TASK INSTRUCTIONS —
1. Copy the forum thread on left-handedness from "I'm left handed" up to and including "bitm2007 (Jun 23, 2016)".
2. Continue the forum thread about being left-handed, starting right after its last sentence.

PASSAGE TO READ —

So maybe some creativity in homeopathic doses ...


----------



## Maximilian (Jun 23, 2016)

Click said:


> CanonFanBoy said:
> 
> 
> > I've heard it said that lefties are more creative.
> ...


Right! - No! Left! (John Cleese, "Clockwise")


----------



## canon1dxman (Jun 23, 2016)

Click said:


> StudentOfLight said:
> 
> 
> > I'm no golfer so curious if lefty golf clubs are as easily available as righty clubs and do they cost the same or are they a special order?
> ...



They are nowadays but when I started playing golf in the 80's it wasn't the case. Many clubs were not made for lefties like me  Lefty Phil was a big influence in the change to availability I guess.


----------



## Bennymiata (Jun 23, 2016)

I'm left handed and left eyed, but play guitar and bat right handed.
My first slr was a left-handed Exacta, but ever since 1968 when I bought my first Canon (an FT QL), They've all been right handed cameras. 

I find it easy to get left handed scissors, but left handed spanners and screwdrivers are hard to find!


----------



## bitm2007 (Jun 23, 2016)

I write with my left handed, but play Golf and most other activities right handed. Think I would really struggle to adapt to a left handed camera, supporting and adjusting the lens with my left hand feels natural to me.

COLLECTED DATA —
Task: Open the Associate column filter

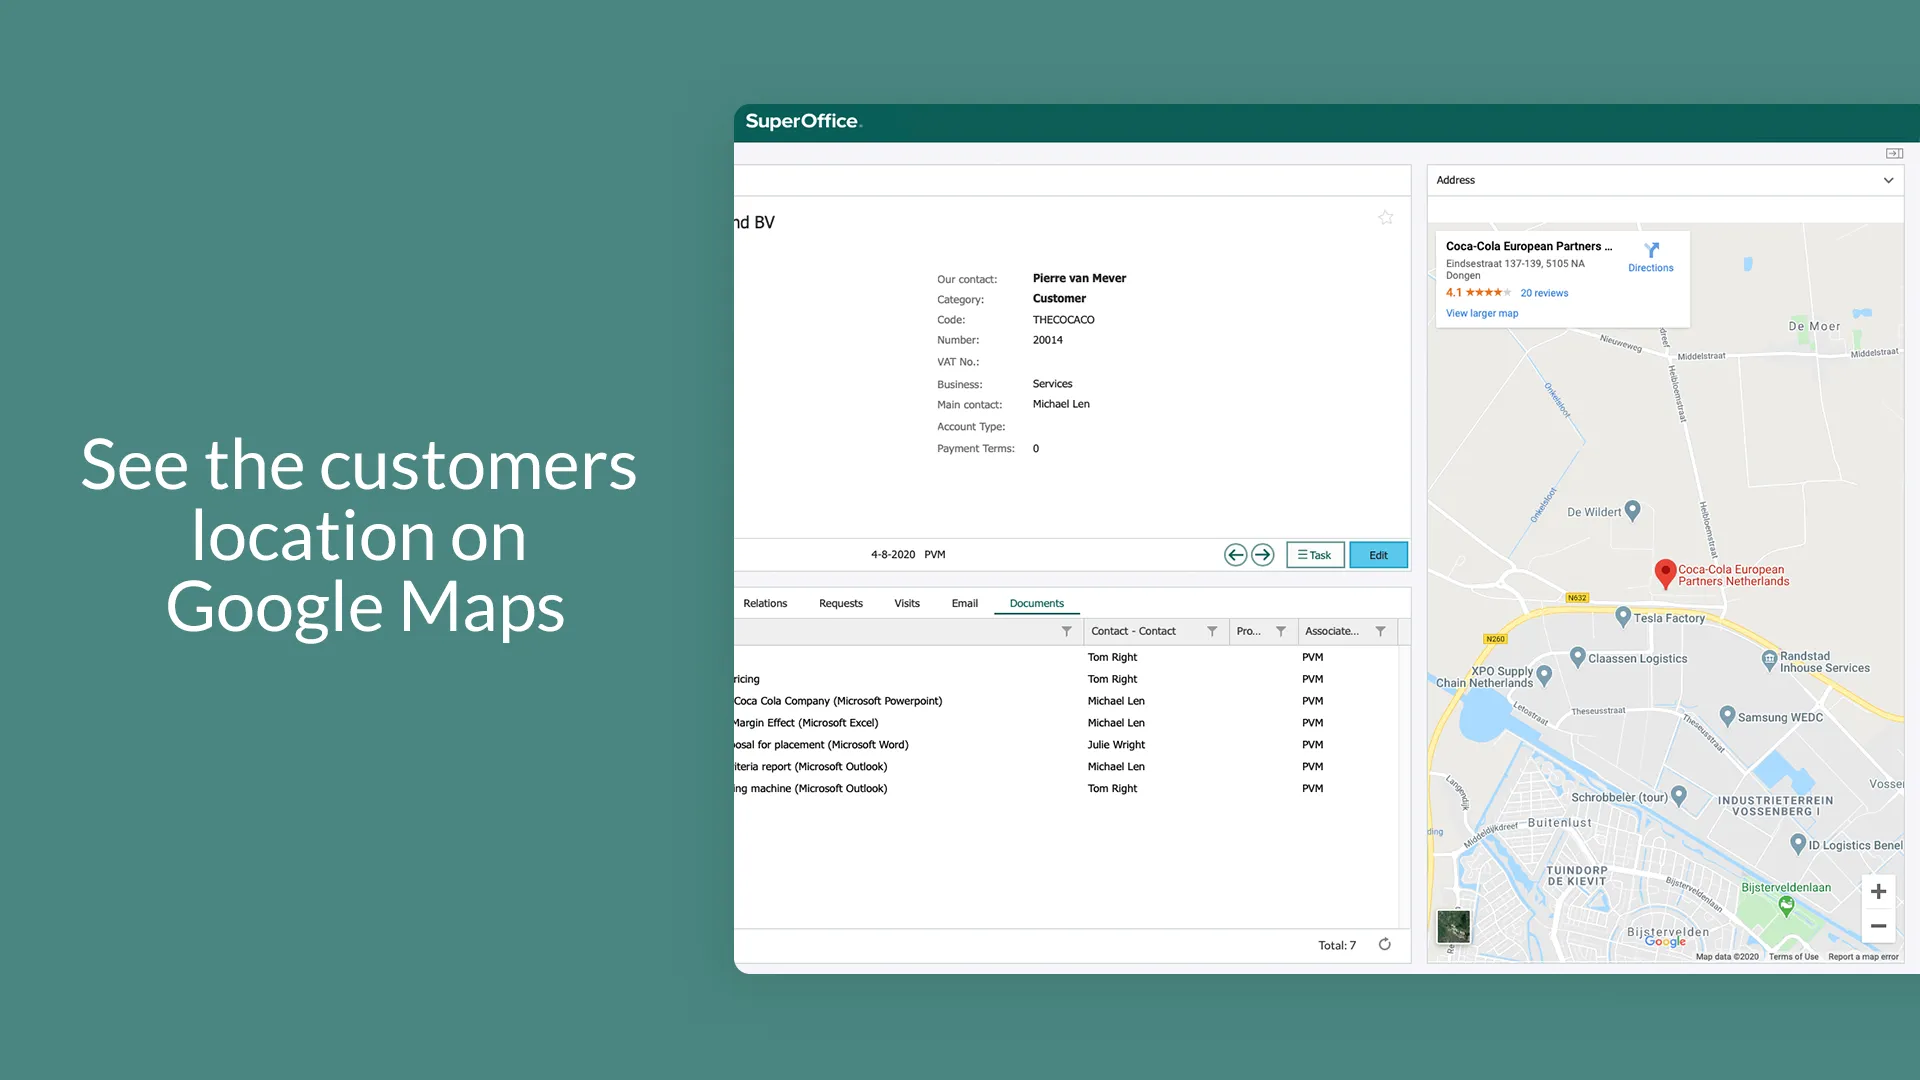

RESPONSES PER TASK —
1.
I'm left handed and left eyed, but play guitar and bat right handed.
My first slr was a left-handed Exacta, but ever since 1968 when I bought my first Canon (an FT QL), They've all been right handed cameras. 

I find it easy to get left handed scissors, but left handed spanners and screwdrivers are hard to find!


----------



## bitm2007 (Jun 23, 2016)

2.
----------



## Click (Jun 23, 2016)

Maximilian said:


> Click said:
> 
> 
> > CanonFanBoy said:
> ...



;D You're right...I mean...Well, I'm sure you understand...


----------



## ethanz (Jun 23, 2016)

Kind of on topic, some of you mentioned which eye you use. I use my right eye with the viewfinder and typically close my left eye. If I do it for very long, my left eye doesn't like to see very well when I open it back up. Anyone else experience that?


----------



## AcutancePhotography (Jun 23, 2016)

ethanz said:


> Kind of on topic, some of you mentioned which eye you use. I use my right eye with the viewfinder and typically close my left eye. If I do it for very long, my left eye doesn't like to see very well when I open it back up. Anyone else experience that?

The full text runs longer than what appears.